Short task » Extend the blog post on the federal response to Katrina, picking up right after its last line.

Page extract »
Saturday, September 03, 2005

Plan BK: The Solutions - Katrina: Incompetence or Malice? (Don't get Bushslapped!)




Bush: Katrina Response 'Not Acceptable'

By JENNIFER LOVEN, Associated Press Writer 1 hour, 42 minutes ago

NEW ORLEANS - Scorched by criticism about sluggish federal help, President Bush acknowledged the government's failure to stop lawlessness and help desperate people in New Orleans. "The results are not acceptable," Bush said Friday in the face of mounting complaints from Republicans and Democrats alike.

SOURCE - http://news.yahoo.com/news?tmpl=story&u=/ap/20050903/ap_on_go_pr_wh/katrina_bush


(...)


Then why did you accept it you jerk?


(...)


I just had a chat with a buddy of mine, and he's in a trap.

He assumes that the criticisms he's read - which are unbelievably bad, are authoritative.

He's wrong.

Basically, the current bad guys in charge are so unbelievably bad, that even watered down mainstream media criticism seems like it's a brutal indictment.

It's a lie.


(...)


After all, what the hell does FEMA do?

What do any of these organizations do?

What was happening that kept them from reacting?

Anything? Anything at all?

Information supplied »

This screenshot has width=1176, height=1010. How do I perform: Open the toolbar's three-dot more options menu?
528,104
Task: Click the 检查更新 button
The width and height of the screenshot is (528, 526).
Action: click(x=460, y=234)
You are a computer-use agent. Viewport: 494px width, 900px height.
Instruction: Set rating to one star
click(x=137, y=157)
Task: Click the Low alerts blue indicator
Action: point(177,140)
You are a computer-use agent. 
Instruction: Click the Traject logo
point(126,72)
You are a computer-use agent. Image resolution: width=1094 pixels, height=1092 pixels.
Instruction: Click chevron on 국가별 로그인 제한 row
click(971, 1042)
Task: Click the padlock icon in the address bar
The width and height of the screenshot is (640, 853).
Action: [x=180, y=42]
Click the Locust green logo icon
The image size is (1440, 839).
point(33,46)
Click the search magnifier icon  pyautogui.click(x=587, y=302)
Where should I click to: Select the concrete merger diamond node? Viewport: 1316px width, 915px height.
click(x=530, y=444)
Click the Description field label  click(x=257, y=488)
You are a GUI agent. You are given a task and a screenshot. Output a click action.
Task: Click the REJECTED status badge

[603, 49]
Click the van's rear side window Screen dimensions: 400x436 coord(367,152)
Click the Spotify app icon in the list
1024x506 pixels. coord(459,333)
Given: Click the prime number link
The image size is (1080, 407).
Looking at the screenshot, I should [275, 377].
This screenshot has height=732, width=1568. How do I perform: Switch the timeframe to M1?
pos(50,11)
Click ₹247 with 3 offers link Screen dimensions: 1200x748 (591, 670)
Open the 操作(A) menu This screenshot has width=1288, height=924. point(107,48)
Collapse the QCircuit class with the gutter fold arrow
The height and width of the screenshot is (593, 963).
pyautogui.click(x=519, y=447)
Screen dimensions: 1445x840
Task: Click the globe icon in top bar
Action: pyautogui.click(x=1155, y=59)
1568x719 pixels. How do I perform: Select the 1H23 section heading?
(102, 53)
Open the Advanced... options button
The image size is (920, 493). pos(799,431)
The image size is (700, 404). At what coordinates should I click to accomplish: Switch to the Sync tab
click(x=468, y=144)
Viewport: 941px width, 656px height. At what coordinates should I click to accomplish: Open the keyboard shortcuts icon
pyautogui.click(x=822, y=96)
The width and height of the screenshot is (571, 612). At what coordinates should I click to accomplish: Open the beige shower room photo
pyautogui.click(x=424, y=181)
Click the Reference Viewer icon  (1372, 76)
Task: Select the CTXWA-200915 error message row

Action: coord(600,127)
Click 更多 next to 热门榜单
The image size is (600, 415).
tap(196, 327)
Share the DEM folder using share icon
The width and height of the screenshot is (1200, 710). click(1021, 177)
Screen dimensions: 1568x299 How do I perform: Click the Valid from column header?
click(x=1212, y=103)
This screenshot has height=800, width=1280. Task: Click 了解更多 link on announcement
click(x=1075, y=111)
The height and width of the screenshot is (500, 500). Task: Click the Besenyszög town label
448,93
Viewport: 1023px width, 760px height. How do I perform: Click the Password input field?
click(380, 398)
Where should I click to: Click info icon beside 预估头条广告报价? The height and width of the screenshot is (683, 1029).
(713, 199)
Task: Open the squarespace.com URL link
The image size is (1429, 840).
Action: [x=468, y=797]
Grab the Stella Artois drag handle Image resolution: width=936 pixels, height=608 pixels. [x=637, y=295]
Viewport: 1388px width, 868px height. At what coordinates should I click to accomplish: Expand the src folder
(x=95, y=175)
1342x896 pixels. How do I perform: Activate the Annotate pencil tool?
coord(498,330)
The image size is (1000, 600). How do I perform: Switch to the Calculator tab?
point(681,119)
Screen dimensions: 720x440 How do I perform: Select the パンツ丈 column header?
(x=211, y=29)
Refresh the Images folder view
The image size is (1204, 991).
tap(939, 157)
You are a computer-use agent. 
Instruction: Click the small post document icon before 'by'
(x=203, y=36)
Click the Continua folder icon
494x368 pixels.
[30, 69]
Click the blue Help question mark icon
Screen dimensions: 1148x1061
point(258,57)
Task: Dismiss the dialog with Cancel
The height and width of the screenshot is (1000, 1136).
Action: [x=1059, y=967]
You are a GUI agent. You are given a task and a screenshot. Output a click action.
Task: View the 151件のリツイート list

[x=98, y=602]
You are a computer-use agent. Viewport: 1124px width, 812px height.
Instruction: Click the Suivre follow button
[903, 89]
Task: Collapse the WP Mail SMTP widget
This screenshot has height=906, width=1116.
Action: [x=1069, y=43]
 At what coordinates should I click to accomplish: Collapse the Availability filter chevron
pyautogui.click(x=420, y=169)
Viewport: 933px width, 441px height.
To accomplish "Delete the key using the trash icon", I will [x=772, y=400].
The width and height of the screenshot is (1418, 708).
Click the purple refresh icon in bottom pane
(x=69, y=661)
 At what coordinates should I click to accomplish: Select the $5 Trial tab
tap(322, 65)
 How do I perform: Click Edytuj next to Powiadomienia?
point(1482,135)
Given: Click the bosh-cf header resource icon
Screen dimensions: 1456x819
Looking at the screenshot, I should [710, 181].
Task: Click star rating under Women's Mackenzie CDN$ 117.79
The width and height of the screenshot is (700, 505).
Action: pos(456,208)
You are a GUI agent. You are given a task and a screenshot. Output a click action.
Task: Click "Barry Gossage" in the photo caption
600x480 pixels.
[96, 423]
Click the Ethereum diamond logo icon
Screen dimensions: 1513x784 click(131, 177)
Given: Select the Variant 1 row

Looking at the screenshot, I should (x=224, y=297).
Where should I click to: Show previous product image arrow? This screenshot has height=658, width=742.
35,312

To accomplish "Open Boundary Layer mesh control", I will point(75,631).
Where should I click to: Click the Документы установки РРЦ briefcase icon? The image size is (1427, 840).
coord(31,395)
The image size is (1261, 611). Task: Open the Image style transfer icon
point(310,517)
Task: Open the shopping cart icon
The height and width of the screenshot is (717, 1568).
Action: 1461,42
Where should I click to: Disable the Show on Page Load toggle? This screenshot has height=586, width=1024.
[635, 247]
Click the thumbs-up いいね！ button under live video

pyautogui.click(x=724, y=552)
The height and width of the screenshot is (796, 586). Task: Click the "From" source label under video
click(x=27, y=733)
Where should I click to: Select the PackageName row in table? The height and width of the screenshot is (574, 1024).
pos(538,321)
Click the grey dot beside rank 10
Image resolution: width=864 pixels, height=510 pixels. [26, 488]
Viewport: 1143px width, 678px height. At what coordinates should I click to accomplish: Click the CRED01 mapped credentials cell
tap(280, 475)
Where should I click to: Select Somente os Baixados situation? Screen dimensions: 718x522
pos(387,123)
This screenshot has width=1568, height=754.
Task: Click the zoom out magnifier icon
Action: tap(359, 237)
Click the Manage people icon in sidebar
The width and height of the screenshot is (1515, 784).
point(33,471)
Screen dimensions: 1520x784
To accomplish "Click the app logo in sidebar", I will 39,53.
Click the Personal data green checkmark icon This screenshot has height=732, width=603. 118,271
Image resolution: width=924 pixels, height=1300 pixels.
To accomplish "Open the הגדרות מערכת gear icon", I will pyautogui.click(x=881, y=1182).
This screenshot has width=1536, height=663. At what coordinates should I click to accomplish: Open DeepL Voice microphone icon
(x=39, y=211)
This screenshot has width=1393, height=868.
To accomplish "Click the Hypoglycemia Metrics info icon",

Output »
Bueller? Bueller?


(...)


A highly educated and well-read young man with a great disposition, my friend went through a list of anecdotal gobbledygook about why the response was so poor, citing various factors and blaming the incompetence or inability of various levels of government, organizations, the city, the people, the levee, the...

However, I simply asked him: what would you do if you were President and knew a hurricane was coming?

He said obviously he wouldn't sleep until a solution was found.

I said screw that, the President loves to nap.

If I was President, I'd just order other people not to sleep until a solution was found.

In fact, don't even wake me up when you find one: Just Do It.


(...)


This is not the time to make excuses for any lack of power in his department, he's a "strong leader", and his people run the government like an evil kingdom. If he wanted to drop $100mm on solving the people-problem early he could have, and most people couldn't get out not because of a lack of buses - but because they couldn't afford them. With "$87 billion" increases in the mammoth defense budget, renting a couple of Greyhounds to haul people away wouldn't have broken the bank.

Instead you've got rappers and singers and actors pitching in with cash, and God love 'em all for their big hearts and big drops in the bucket, I just hope they understand that they are doing this because Bush is a prick.


(...)


A tragedy like this makes a response heroic - especially after people have forgotten completely about the inaction, and washes away one's plethora of sins like, well, a hurricane.

I mean, look at the picture above: doesn't your heart just bleed?


(...)


Actually, if you look again I swear the SOB is trying not to smile.


(...)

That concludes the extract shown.